Before she could stall a damnable blush, his expression closed up again leaving her wondering if she’d been imagining things. And she still hadn’t gotten an answer to her question.

“I have a right to know,” she insisted.

“You have the right to remain silent too but I don’t suppose you’re going to exercise it.”

What happened then amazed her. A small grin – a mix of amusement and fatalistic forbearance – cracked that granite facade. Earlier, when he’d terrorized her to make a point he’d given up some semblance of a smile. But that had been staged, manufactured to show scorn, to let her know who was in charge and to scare her into wetting her pants – which she might have, if she’d had any on. 

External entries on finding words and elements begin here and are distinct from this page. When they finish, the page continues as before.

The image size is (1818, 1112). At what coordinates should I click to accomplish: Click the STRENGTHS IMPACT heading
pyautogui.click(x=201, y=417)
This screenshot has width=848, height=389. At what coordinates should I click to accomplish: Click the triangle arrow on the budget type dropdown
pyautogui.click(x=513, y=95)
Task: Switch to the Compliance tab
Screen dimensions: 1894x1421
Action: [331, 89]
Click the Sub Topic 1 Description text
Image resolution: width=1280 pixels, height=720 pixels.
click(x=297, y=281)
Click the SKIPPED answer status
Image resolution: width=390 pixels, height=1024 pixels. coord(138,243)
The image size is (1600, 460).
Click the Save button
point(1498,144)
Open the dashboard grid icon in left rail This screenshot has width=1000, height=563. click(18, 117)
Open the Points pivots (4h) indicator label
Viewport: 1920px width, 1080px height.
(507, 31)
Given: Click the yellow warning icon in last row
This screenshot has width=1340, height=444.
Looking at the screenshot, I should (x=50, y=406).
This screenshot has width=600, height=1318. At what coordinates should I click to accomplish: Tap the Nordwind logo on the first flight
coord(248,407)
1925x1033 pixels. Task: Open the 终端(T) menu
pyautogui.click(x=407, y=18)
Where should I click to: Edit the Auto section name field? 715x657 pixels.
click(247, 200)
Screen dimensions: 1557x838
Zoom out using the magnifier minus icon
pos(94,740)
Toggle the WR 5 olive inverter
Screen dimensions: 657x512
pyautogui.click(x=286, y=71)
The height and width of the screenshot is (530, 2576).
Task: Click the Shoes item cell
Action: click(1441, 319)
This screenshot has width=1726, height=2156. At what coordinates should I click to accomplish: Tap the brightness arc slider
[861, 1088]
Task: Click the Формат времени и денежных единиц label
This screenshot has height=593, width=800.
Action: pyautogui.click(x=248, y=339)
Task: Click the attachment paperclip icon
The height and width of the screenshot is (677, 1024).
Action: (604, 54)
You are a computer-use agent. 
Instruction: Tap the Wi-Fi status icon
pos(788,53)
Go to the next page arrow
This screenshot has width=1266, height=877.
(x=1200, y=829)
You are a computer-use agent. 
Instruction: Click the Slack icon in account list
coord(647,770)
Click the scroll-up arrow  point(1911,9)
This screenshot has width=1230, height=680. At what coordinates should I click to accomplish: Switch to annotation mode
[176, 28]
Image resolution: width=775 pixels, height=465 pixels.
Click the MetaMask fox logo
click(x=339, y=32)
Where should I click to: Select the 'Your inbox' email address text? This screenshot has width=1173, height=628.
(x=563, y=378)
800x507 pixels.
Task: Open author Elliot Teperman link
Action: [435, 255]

This smile was different. It had been … spontaneous. Unguarded. And though it had been barely there, it had been a break in his armor – although why she thought she wanted to breach it, she had no idea. Just like she didn’t know why that small concession to emotion had transformed all of his uncompromising and harsh beauty into something she hadn’t wanted to deal with before either: the fact that he was real. Something more than a stranger with a gun, a protector without a heart. He became a man to her in that moment … a man of flesh and blood and feelings.

For some unsettling reason, it made him seem even more dangerous. It had been much easier to dismiss him as a cold-blooded machine. Now, she had to entertain the possibility of seeing him in a whole new light.

“Rangers,” he finally volunteered, surprising her yet again and snapping her away from those troubling thoughts.

“Lead the way,” she finished the credo, then waited for a reaction that never came. Unless you considered the fact that his eyes went dead was a reaction. Given that she’d just witnessed an actual display of human emotion from him, she decided it was. A big one.